● **ASSIGNMENT**:
Please work out how many lines in the data below hold the word "height", and state only the number.
━━━ AVAILABLE DATA
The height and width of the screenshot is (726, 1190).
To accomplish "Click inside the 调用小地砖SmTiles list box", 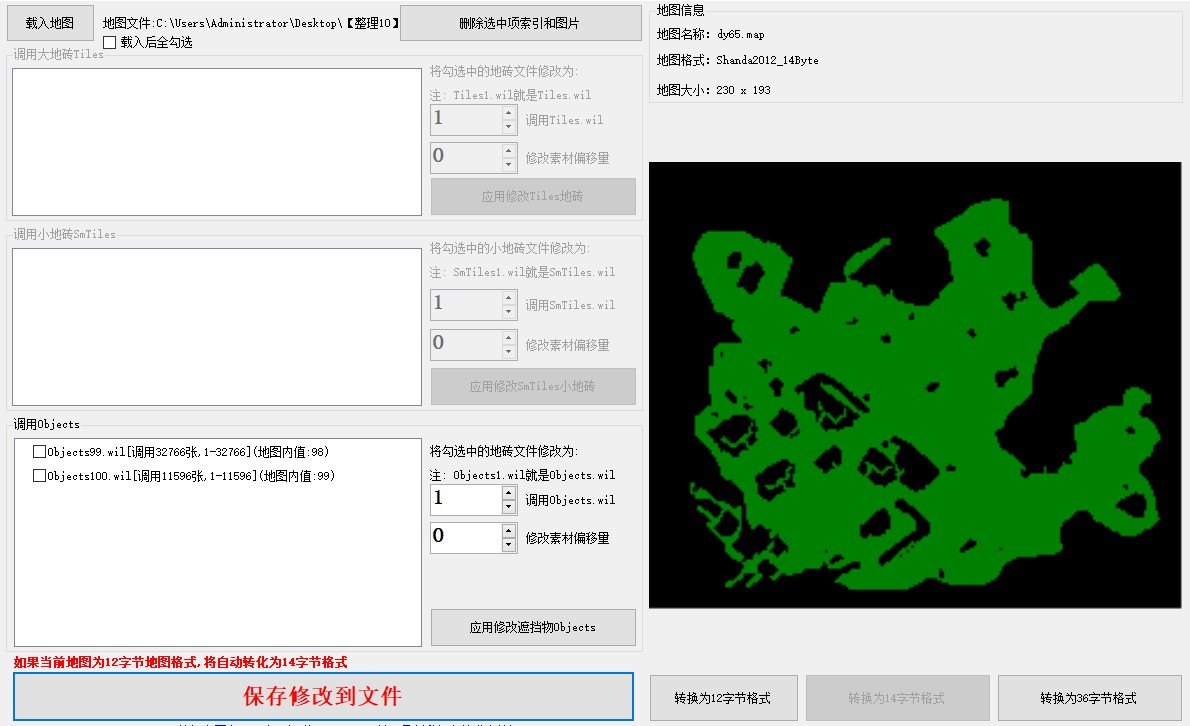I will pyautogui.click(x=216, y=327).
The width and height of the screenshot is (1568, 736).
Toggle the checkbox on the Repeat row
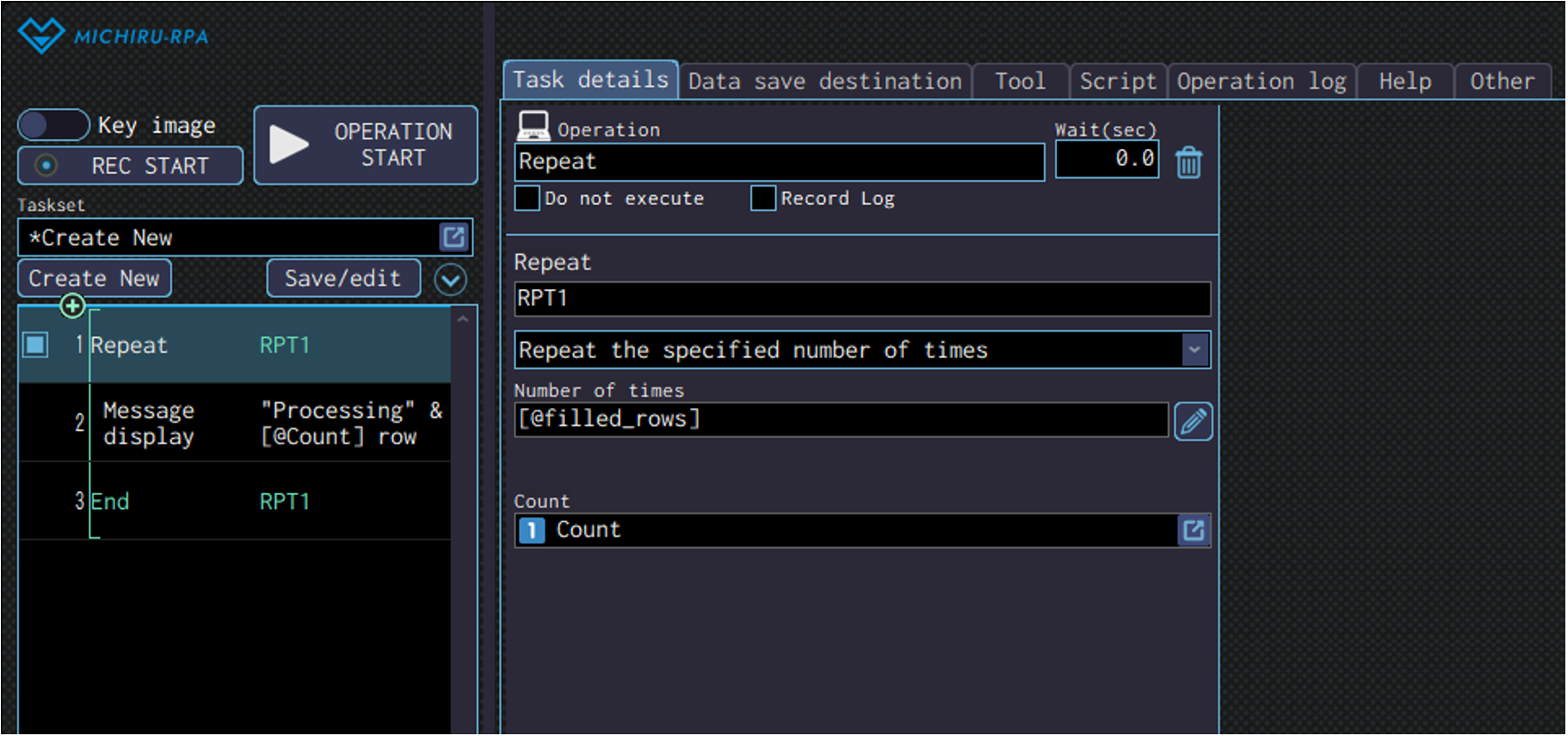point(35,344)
━━━━━━
● **SOLUTION TO THE PROBLEM**:
2